Il tremble un peu, crispe ses doigts sur ses cuisses, et se dérobe lorsque j'essaye de toucher ses cheveux.
Je pense qu'il n'aime pas qu'on mette des mots sur sa souffrance, et que Ariana ne l'a jamais vraiment confronté à ce problème : celui de son trouble, celui qui lui fait prendre ces cachets contre l'angoisse, celui qui le pousse à fumer, boire et se droguer jusqu'à n'être qu'une épave.
Je suis certain que l'histoire avec Lina n'a jamais vraiment été abordée, que la fuite de la mère, et l'ignorance du père ont fait qu'il est ruiné de l'intérieur. Sauf que tout le monde autour de lui met ça sur le compte de son arrogance et des dégâts de l'adolescence.

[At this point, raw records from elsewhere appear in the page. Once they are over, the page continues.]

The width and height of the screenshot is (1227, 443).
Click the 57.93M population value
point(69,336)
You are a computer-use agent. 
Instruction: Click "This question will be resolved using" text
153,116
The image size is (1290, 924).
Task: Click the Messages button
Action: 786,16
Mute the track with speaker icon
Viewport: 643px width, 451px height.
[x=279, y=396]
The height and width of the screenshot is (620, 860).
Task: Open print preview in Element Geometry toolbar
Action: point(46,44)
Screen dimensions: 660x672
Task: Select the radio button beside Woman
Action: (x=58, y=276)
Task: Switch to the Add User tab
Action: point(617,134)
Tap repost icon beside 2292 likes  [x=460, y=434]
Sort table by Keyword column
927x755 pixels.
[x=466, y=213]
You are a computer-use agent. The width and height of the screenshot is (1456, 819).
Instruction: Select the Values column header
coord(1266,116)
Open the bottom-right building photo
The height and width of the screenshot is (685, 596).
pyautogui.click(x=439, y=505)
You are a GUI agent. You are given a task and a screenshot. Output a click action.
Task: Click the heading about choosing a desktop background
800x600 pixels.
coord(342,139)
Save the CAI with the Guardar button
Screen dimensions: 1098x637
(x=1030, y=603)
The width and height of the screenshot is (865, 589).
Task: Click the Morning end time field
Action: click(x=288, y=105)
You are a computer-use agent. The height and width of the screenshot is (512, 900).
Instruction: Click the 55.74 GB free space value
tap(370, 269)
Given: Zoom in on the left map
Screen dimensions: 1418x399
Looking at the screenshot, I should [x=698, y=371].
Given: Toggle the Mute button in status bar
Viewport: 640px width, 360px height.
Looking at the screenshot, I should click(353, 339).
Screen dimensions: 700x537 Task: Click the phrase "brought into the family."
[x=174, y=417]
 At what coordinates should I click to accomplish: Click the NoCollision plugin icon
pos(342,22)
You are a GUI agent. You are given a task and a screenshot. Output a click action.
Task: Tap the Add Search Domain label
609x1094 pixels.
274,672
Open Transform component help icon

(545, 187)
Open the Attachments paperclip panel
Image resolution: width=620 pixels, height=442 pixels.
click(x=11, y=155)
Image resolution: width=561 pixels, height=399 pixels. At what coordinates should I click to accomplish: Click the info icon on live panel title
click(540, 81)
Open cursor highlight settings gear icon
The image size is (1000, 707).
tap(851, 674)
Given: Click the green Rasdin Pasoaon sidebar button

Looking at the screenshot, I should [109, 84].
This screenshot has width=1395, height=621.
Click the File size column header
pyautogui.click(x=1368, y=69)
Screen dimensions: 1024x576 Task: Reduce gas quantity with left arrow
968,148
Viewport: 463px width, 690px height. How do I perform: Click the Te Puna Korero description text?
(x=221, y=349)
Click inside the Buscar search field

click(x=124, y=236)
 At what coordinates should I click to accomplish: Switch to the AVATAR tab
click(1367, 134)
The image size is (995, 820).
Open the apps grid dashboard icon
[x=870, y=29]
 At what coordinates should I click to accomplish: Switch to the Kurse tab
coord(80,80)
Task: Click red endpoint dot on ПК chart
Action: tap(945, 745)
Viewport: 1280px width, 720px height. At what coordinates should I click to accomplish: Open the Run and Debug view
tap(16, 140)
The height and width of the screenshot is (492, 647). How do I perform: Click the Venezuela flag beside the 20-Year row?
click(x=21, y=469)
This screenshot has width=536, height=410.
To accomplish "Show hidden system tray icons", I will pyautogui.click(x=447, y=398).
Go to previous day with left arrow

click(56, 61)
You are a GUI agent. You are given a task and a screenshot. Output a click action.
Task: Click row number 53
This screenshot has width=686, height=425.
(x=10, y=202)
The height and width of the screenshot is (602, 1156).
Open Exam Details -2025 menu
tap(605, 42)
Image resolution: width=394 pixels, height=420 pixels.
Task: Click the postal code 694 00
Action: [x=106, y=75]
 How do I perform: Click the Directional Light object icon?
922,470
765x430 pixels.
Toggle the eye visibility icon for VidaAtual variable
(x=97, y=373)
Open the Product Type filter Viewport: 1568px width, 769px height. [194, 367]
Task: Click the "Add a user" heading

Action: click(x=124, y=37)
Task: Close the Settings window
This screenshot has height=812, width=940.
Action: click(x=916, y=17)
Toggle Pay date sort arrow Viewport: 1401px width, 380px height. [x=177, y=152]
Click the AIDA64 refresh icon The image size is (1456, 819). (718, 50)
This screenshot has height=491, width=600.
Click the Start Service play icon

Je suis loin d'être de leur avis. Un gamin peut être un peu déprimé, un jeune peut fumer pour faire ''comme si'', mais il y a une différence entre une clope fumée en cachette sous le porche, et un cachet d'ecstasy qui conduit à se retrouver seul sur les quais de Soledo en pleine nuit.
— J'ai besoin de rien du tout, grince t-il finalement.
— Putain mais arrête maintenant !
Ma voix claque et le surprend. Il redresse la tête et me dévisage, les yeux écarquillés.
— Tu es assez mature Damian, pour te rendre compte que ce que je dis est vrai. Tu souffres, tu fais que de la merde en ce moment, tu te raccroches à ce que tu peux et c'est normal ! Maintenant, il va falloir arrêter de te voiler la face en imaginant duper tout le monde ! Tu veux que je te dise ce qui s'est passé hier soir ?
Je ne lui laisse pas le temps de répondre, et enchaîne, la voix rauque :
— Je suis presque certain que tu as été drogué hier soir. De l'ecstasy tu sais, ce que tu vends, et après tes supers potes là, ils t'ont emmené avec eux pour faire la peau à l'autre fils de pute qui vous a tabassé Samuel et toi il y a dix jours. Pratique non ? C'est toi le coupable, eux se débarrassent d'un type gênant et te récupèrent officiellement dans leurs rangs. Après par contre, te ramener... bof bof, tu devais commencer à déconner à cause de la drogue, alors autant te laisser sur les quais. Après tout t'es grand, tu sauras te débrouiller.
Il ouvre la bouche pour répondre, mais je le coupe une nouvelle fois, en pointant sur lui un doigt accusateur.
— Ce Donni là, le bras droit de ton frangin, il te fait peur pas vrai ? Je veux dire, un type qui t'enfonce son arme dans la bouche, ça peut que faire peur. Mais toi tu dis rien, non. Tu laisses couler parce que comme il te l'a si bien dit, t'as pas envie de décevoir tout le monde. Ouvre les yeux bon sang, et réalise qu'en agissant comme tu le fais, tu ne va pas rendre fières les bonnes personnes.
Je cesse enfin de parler, reprends mon souffle.
C'est assez fou car je n'ai jamais houspillé Samuel de cette façon. Je n'ai jamais osé, de peur de le casser, et pourtant il en a déjà fait des conneries. Peut-être pas aussi graves que celles de Damian, mais tout de même. Mon rythme cardiaque est rapide, mon souffle court, et Damian blanc comme un linge.
— Tu sais rien du tout.
— Moi je sais rien ? Tu crois ça ? Samuel, il t'a déjà parlé de notre mère ?
Il hausse les sourcils, et je comprends à son visage qu'il ne sait rien de notre chère maman, à Sam et moi. La juncky sous influence, la manipulée, l'apeurée, celle qui en voulant assurer, a fini par tout perdre. De la raison à ses fils, les gangs lui ont tout pris, mais il ne peut pas le savoir.
— Tu lui poseras la question, et tu verras. Sam il est gentil, il dit rien. Mais le jour où il va péter Dam, écoute-moi bien : tu auras besoin de toute ta lucidité pour le ramasser. Et tu ferais mieux de faire attention : vu la vitesse à laquelle vont les choses, le compte à rebours arrivera rapidement à son terme.